__Task input__.
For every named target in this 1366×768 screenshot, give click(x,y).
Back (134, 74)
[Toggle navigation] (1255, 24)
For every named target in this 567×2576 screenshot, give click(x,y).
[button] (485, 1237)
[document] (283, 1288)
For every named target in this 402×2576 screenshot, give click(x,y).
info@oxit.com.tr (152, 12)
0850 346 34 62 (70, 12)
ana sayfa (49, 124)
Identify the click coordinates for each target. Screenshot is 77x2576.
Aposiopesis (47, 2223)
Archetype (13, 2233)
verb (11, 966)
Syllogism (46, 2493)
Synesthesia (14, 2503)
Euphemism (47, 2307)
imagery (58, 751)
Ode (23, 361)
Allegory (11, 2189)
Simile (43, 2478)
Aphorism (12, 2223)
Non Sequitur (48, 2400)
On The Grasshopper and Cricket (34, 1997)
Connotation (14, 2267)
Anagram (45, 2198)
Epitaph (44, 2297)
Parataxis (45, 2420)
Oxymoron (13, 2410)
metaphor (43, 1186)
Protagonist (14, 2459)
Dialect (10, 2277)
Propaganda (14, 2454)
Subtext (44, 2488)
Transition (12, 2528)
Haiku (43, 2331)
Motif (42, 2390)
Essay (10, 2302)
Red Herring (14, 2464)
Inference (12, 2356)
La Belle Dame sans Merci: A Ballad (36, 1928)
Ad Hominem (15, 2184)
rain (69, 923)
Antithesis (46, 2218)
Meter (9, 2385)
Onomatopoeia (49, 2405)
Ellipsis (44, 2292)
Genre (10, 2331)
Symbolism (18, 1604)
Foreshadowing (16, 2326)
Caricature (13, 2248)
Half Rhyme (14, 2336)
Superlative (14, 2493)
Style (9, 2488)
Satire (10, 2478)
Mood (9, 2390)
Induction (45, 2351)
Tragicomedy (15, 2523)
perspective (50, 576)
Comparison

__Task brief__. Output each line of the listing in which the string "give" is found.

__Your response__.
For every named target in this 1366×768 screenshot, give click(x,y).
For every named target in this 567×2576 screenshot, give click(x,y).
For every named target in this 402×2576 screenshot, give click(x,y).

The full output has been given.